Accession Number : ADA588015

Title :   Safe Inner Ear Gas Tensions for Switch from Helium to Air Breathing During Decompression

Descriptive Note : Technical rept. Aug 2010-Dec 2012


Personal Author(s) : Doolette, David J ; Gerth, Wayne A

Full Text :

Report Date : Apr 2013

Pagination or Media Count : 28

Abstract : Inner ear decompression sickness (DCS) has followed deep breathing gas switches to air (or other nitrogen-oxygen mixtures) during decompression from deep heliox dives. This study investigates the safety of heliox-to-air breathing gas switches at moderate depths. Divers immersed in 80 F (27 C) water were compressed to 150, 170, or 190 fsw (561, 622, 683 kPa) breathing 79% helium-21% oxygen or to 220 fsw (775 kPa) breathing 84% helium-16% oxygen for a 60-minute bottom time- a time estimated to allow 99% equilibration of inner ear gas tensions with breathing gas. Divers were then decompressed at 30 fsw/min to 70 fsw (316 kPa) from 150 fsw, or to 100 fsw (408kPa) from the other depths. At 70 or 100 fsw, divers exited the water and breathed chamber air for 60 minutes. Following this air stop, divers were decompressed breathing 50% nitrogen-50% oxygen and 100% oxygen. Profiles were tested in order of increasing maximum depth. Each profile was accepted if 25 man-dives were free from inner ear or other central nervous system DCS during the air stop- a design chosen to detect greater than 0.2% probability of central nervous system DCS with approximately 3% significance and 96% power.
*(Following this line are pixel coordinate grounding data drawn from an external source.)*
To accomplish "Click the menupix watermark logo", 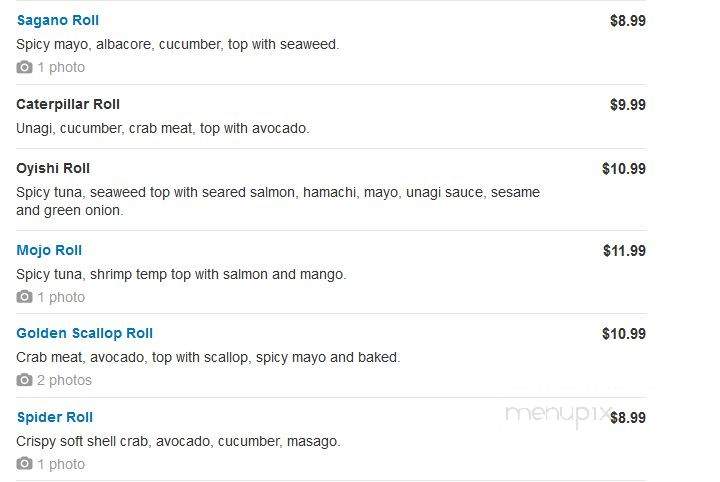I will pos(558,415).
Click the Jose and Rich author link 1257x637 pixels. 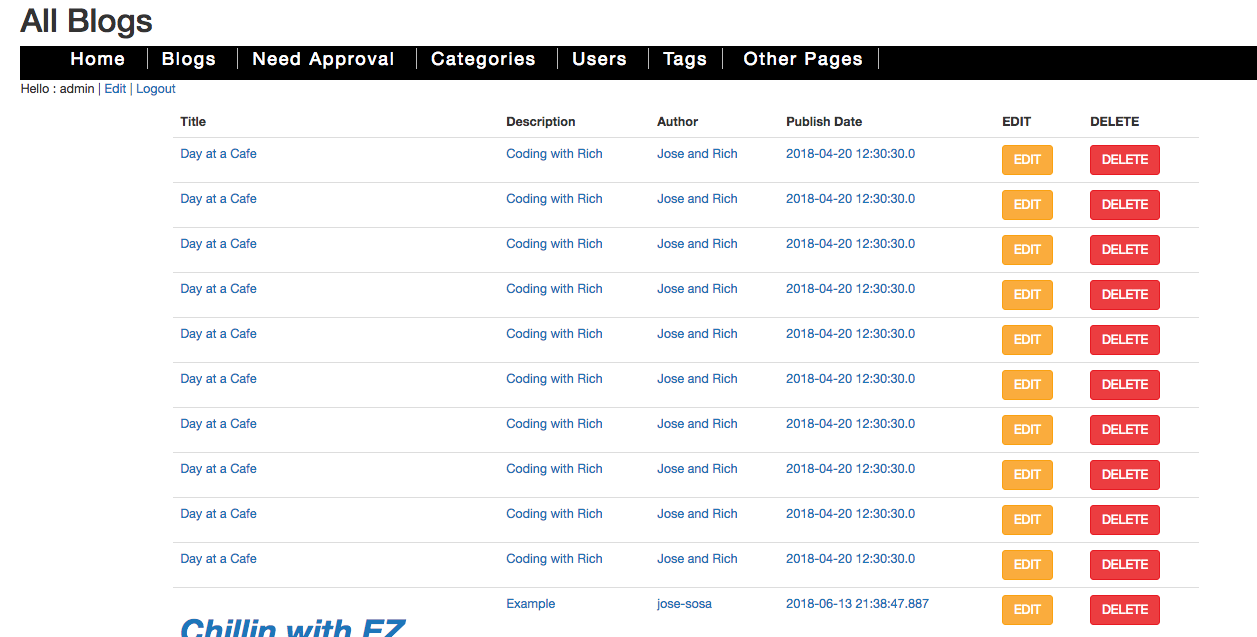pyautogui.click(x=697, y=153)
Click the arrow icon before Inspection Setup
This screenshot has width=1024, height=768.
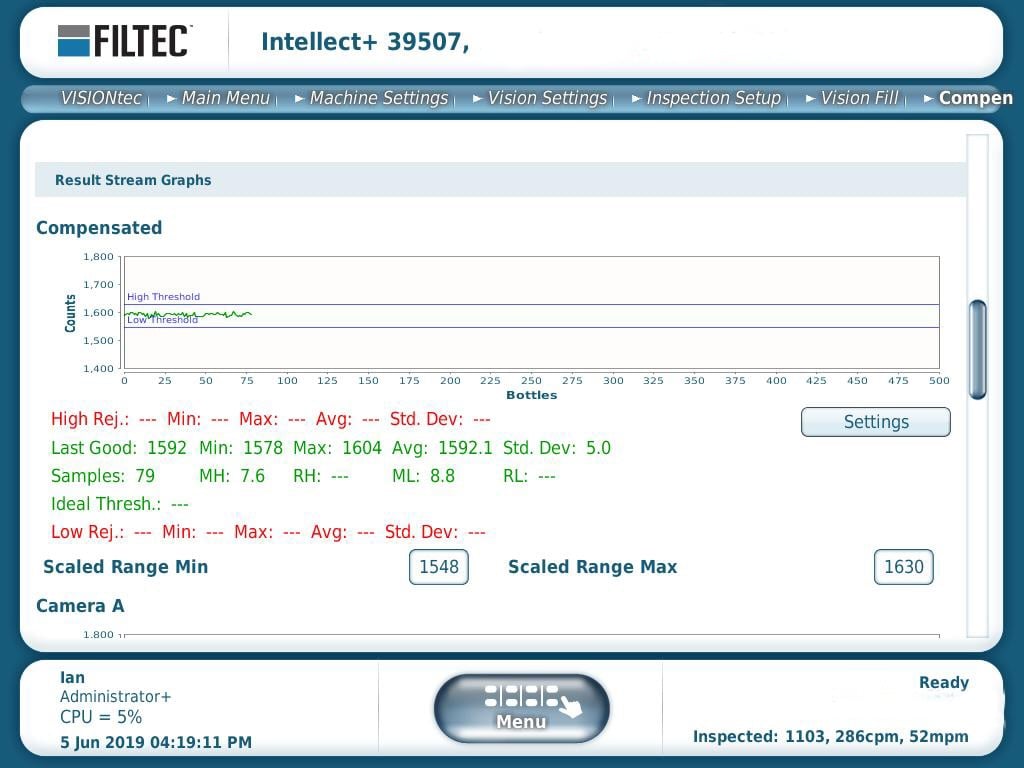pos(635,98)
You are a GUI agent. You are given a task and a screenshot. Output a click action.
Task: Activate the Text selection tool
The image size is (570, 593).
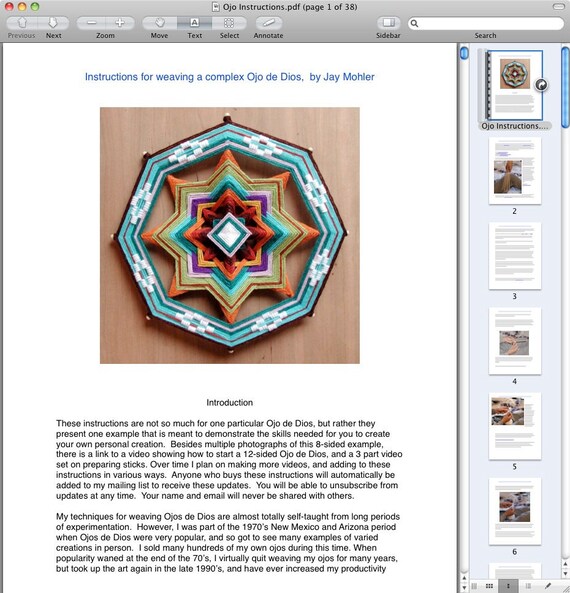click(194, 23)
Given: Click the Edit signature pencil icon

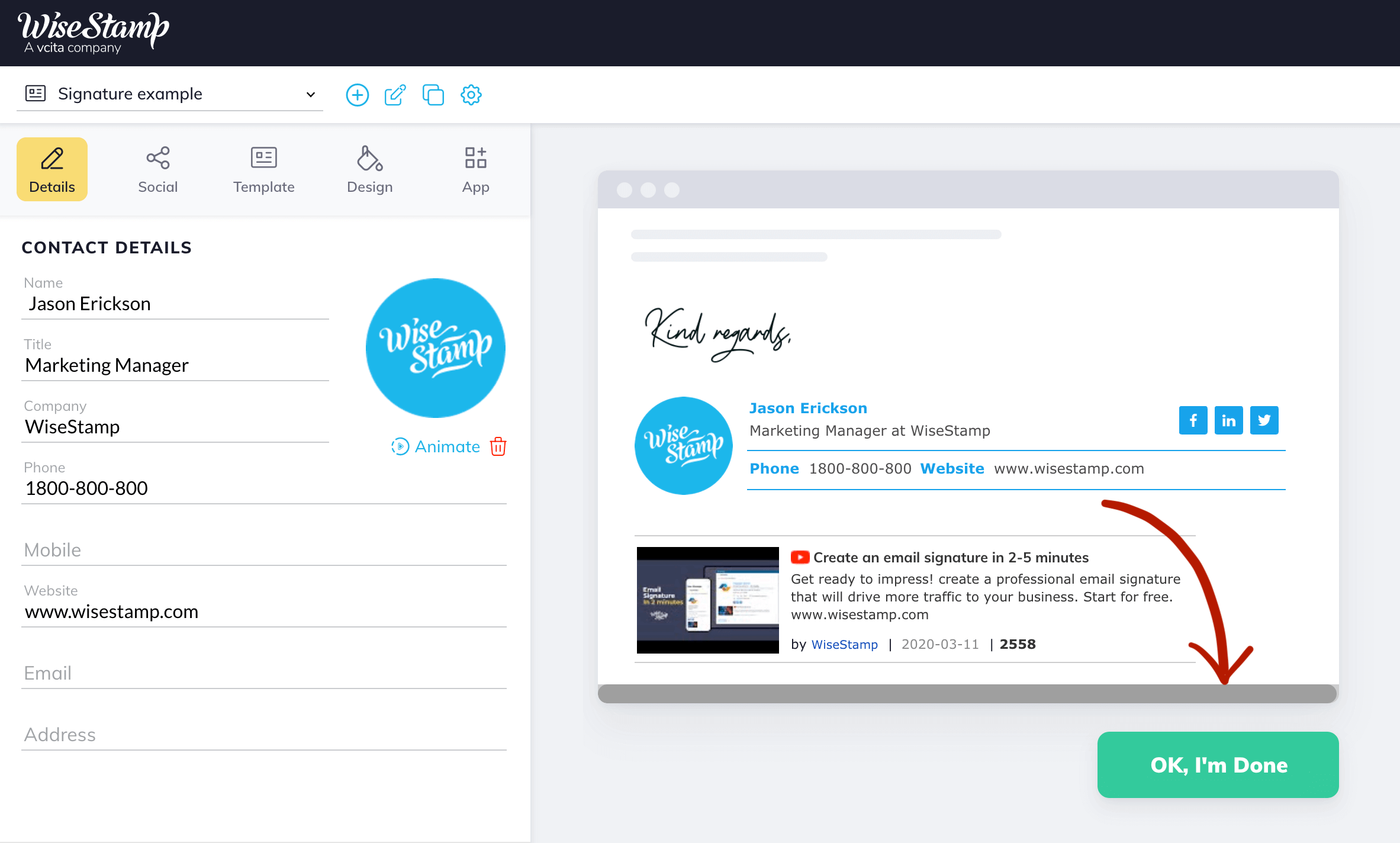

There was no diagnosed DCS during or following any of the 104 man-dives completed. On the 220 fsw dive profile, one diver complained of fullness in the ear at the air stop that resolved during subsequent decompression and one diver complained of fleeting, mild shoulder pain (niggles) during decompression from 100 fsw. Equilibration of the inner ear with 651 kPa inspired helium followed by no-stop decompression to 100 fsw and switch to air breathing appears to have a low risk of inner ear DCS.